(Saved entries)
++++
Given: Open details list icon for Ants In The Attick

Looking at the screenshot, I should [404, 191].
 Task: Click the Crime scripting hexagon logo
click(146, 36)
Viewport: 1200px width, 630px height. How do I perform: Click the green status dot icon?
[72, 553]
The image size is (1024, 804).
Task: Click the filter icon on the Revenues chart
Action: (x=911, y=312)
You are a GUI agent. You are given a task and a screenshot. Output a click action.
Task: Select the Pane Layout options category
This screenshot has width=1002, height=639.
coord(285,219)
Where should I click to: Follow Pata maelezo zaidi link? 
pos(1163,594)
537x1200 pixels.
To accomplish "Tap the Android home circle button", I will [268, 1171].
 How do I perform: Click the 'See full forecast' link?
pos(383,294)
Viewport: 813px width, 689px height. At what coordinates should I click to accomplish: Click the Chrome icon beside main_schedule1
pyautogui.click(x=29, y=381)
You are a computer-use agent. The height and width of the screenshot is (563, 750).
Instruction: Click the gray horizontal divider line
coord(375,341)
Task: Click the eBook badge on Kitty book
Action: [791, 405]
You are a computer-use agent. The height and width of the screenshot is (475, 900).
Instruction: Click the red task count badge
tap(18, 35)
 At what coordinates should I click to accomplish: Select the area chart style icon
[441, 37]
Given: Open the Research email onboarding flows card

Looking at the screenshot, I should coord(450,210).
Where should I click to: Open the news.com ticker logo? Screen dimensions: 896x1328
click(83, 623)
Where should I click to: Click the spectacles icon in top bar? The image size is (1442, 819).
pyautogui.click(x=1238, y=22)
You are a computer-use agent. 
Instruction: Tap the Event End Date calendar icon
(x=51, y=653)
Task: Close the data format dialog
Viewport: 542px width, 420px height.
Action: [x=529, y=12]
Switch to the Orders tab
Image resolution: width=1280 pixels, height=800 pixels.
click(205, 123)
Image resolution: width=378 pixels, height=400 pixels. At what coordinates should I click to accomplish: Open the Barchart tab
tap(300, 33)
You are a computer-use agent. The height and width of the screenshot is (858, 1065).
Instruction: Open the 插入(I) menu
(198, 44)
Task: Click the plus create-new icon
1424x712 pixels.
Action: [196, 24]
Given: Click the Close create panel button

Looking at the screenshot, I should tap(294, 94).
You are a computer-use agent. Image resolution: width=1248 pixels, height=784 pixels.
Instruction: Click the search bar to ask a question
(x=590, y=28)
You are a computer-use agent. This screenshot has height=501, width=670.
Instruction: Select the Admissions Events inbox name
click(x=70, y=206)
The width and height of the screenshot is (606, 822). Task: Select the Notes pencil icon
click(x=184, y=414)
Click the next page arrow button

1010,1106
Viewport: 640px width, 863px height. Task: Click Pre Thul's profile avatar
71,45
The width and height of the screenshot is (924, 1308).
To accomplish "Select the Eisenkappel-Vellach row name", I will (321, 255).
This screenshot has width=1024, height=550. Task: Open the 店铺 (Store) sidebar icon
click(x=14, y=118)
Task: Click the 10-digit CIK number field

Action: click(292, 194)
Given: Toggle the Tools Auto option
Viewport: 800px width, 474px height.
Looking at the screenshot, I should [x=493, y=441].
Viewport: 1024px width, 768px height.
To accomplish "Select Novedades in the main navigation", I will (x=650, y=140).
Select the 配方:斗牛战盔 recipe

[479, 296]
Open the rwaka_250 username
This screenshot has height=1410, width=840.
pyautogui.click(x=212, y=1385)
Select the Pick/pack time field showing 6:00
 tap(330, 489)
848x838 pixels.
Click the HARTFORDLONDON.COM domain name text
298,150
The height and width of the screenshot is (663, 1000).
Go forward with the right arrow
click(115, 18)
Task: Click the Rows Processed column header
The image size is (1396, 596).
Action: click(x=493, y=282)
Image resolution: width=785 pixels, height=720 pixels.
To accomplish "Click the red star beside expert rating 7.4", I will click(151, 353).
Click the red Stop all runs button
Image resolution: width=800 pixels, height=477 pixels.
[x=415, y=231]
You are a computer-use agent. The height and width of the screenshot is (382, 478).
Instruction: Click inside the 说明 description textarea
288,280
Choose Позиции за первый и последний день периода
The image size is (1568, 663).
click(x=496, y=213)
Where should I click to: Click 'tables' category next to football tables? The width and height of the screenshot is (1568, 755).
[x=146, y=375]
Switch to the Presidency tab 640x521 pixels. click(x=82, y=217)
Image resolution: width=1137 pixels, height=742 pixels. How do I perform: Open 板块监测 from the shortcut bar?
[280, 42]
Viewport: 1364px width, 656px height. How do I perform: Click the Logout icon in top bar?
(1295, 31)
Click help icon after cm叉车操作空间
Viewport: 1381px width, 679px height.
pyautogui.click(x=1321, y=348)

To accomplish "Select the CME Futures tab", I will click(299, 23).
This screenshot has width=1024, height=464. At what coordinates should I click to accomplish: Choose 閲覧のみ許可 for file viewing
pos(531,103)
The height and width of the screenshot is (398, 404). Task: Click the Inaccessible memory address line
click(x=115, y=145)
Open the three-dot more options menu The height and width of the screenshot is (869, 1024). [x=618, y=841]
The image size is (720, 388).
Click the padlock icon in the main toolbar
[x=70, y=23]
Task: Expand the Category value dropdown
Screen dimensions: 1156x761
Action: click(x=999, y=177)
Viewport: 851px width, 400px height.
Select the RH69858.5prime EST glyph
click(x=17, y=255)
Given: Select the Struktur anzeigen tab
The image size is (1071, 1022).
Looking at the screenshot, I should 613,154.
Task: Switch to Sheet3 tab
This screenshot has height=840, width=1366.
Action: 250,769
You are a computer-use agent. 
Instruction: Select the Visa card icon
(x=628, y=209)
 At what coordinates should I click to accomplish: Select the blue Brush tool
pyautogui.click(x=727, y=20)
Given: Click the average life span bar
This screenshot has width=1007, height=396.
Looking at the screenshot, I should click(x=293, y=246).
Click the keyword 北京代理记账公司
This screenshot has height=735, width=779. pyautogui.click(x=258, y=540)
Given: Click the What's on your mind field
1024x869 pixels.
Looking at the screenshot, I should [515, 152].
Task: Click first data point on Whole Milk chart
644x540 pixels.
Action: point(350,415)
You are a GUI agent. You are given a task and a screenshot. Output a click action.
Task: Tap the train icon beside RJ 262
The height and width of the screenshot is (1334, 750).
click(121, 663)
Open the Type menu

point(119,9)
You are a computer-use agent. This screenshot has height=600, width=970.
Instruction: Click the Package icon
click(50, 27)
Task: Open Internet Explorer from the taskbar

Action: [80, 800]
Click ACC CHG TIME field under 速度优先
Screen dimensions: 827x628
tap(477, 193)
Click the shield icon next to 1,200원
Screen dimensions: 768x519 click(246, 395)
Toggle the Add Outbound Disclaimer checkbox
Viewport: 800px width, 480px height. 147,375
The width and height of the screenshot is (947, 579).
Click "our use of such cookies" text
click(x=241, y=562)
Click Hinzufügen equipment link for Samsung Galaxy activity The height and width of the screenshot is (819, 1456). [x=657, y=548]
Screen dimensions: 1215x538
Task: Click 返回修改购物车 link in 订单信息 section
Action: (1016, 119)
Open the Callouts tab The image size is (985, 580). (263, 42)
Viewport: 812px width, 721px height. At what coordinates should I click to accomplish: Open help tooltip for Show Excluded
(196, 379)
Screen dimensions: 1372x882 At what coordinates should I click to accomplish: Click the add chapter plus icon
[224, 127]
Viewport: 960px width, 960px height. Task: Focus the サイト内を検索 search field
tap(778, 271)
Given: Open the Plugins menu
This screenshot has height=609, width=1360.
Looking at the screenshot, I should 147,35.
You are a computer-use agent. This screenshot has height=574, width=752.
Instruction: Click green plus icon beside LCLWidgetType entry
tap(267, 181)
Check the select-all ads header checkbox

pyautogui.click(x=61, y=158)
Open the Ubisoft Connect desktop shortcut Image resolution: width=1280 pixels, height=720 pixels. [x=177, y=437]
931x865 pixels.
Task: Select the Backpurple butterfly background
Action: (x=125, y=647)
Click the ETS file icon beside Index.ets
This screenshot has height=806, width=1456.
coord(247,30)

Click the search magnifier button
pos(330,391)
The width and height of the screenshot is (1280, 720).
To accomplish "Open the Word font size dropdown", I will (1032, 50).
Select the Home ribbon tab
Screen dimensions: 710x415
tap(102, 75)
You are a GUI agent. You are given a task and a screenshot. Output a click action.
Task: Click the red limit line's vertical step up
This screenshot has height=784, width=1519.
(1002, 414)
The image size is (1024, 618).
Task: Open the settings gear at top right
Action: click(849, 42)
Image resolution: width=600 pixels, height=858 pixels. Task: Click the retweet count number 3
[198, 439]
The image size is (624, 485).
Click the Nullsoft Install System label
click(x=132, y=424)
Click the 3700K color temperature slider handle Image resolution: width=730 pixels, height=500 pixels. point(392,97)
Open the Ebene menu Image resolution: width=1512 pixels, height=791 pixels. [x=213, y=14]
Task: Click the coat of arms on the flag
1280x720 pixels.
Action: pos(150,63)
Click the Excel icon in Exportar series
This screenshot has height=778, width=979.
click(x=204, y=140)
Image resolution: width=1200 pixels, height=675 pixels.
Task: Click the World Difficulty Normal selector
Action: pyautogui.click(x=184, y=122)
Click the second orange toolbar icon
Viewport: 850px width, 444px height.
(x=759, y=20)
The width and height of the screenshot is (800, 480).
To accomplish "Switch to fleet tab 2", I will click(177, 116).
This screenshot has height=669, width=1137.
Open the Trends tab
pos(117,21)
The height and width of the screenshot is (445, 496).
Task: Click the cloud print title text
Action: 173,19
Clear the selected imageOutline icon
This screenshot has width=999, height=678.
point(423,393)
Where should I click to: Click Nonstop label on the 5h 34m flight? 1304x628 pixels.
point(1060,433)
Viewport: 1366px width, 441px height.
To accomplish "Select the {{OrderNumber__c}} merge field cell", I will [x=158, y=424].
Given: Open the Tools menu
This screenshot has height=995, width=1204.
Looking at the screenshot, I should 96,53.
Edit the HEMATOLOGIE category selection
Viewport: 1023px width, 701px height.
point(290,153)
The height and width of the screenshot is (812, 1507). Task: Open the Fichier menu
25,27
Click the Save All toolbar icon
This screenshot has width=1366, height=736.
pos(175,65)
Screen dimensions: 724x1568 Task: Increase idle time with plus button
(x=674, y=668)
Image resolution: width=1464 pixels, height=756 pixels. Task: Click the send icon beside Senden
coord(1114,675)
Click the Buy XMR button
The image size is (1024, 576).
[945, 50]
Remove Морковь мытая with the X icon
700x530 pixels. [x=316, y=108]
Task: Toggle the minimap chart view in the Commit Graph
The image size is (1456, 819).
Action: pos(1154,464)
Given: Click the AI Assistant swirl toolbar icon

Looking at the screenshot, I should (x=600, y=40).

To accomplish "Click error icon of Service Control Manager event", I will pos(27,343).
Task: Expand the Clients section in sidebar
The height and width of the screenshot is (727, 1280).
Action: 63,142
++++
_PROMPT_
Take exactly the lines from the one containing "The image size is (1071, 1022)." through the one containing "Click ACC CHG TIME field under 速度优先" in the data above, and output them with nothing added.

_RESPONSE AREA_
The image size is (1071, 1022).
Looking at the screenshot, I should 613,154.
Task: Switch to Sheet3 tab
This screenshot has height=840, width=1366.
Action: 250,769
You are a computer-use agent. 
Instruction: Select the Visa card icon
(x=628, y=209)
 At what coordinates should I click to accomplish: Select the blue Brush tool
pyautogui.click(x=727, y=20)
Given: Click the average life span bar
This screenshot has width=1007, height=396.
Looking at the screenshot, I should click(x=293, y=246).
Click the keyword 北京代理记账公司
This screenshot has height=735, width=779. pyautogui.click(x=258, y=540)
Given: Click the What's on your mind field
1024x869 pixels.
Looking at the screenshot, I should [515, 152].
Task: Click first data point on Whole Milk chart
644x540 pixels.
Action: point(350,415)
You are a GUI agent. You are given a task and a screenshot. Output a click action.
Task: Tap the train icon beside RJ 262
The height and width of the screenshot is (1334, 750).
click(121, 663)
Open the Type menu

point(119,9)
You are a computer-use agent. This screenshot has height=600, width=970.
Instruction: Click the Package icon
click(50, 27)
Task: Open Internet Explorer from the taskbar

Action: [80, 800]
Click ACC CHG TIME field under 速度优先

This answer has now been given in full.